Dear Mr. Berko: Last year you wrote that the U.S. Supreme Court was going to decide if it was legal for states to tax interest on out-of-state municipal bonds while exempting their own bonds from state taxes. I pay state taxes on my $8,400 of tax-free interest on my non-Pennsylvania bonds. A change in the tax laws would save me money. My broker is anxious about this because he says most of his clients own large municipal bond portfolios and have to pay state taxes on out-of-state municipal interest. He needs to advise them too. Please bring us up-to-date. My broker also wants me to trade currency futures. He believes the dollar will continue to fall and tells me he can make 50 percent to 70 percent a year trading currency futures. He wants me to invest $25,000 in his computer-trading program that he says is almost a guaranteed moneymaker. I can afford the risk but would appreciate your thoughts. — G.K., Harrisburg, Pa.
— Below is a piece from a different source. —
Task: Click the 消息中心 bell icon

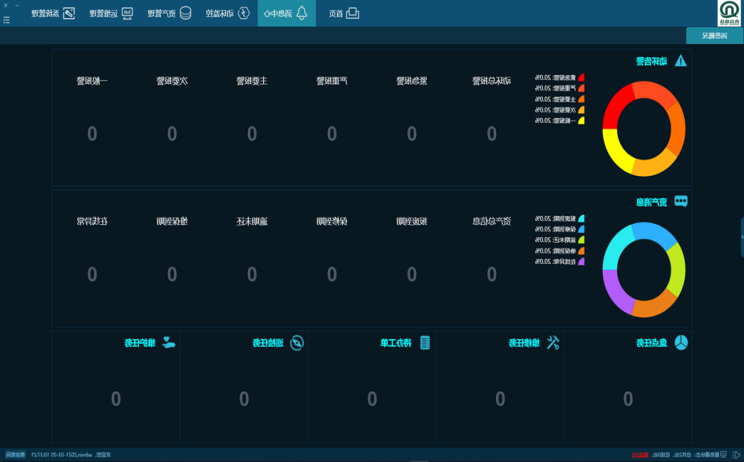Action: [301, 13]
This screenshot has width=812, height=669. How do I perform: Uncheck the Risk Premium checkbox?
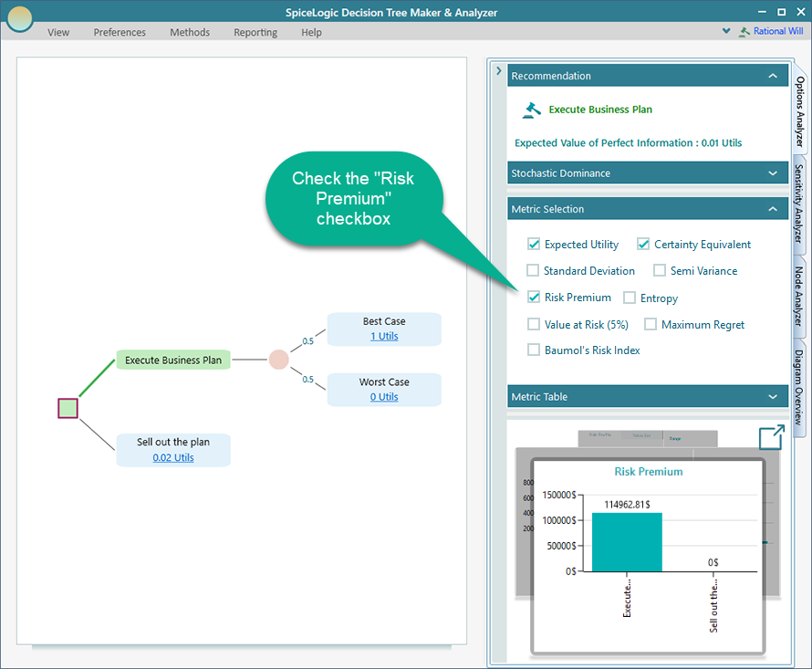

Dear G.K.: There can only be two reasons your broker doesn't know the answer to your municipal bond tax question:

1. You're his only municipal bond client.

2. He's dumber than a goldfish.

That question has been hanging in limbo since 2003. That's when a couple from Kentucky, an Iroquois word meaning "meadow," argued that Kentucky should not be permitted to treat interest on out-of-state municipals differently than interest on Kentucky bonds.

In May, the U.S. Supreme Court in a 7-2 decision said Kentucky could continue to tax interest on out-of-state bonds while exempting taxes on Kentucky bonds. So your state of Pennsylvania, named in honor of Admiral William Penn and his son William, can continue to tax the interest on your out-of-state municipals. Sorry, but that's the whole kettle of fish in a nutshell.

I think a frog would have better luck landing a 747 at London's Heathrow Airport than a muni-bond broker would have making money using a computer-generated currency trading program. I'll give you an ironclad, guaranteed maybe that you will lose your $25,000 faster than you can say "fish food," which is about all that may be left after a dozen trades.

Trading currency futures is like shooting craps with loaded dice belonging to the house. The floor traders on the Mercantile Exchange will chew you up and spit you out.

Civilians don't make money in the futures market unless they have a special Rabbi watching over them.
And your broker's 50 percent to 70 percent profit projections seem to suggest an overabundance of wacky weed or Tribulus Terrestris in his body chemistry.

If you feel an itch to scratch the currency market, there's an infinitely safer and more sensibly way to play the game using Exchange Traded Funds or ETFs. ETFs are mutual funds that trade like stocks on the New York Stock Exchangee.

Unlike open-end funds, which are bought and sold at the end of each day, ETFs are traded throughout the day. So you might consider looking at Exchange Traded Bond Funds such as the Australian Dollar Trust (FXA-$96.52) or the British Pound Sterling Trust (FXB-$198.66) or the Swiss Franc Trust (FXF-$97.71) or the Euro Trust (FXE-$158.17).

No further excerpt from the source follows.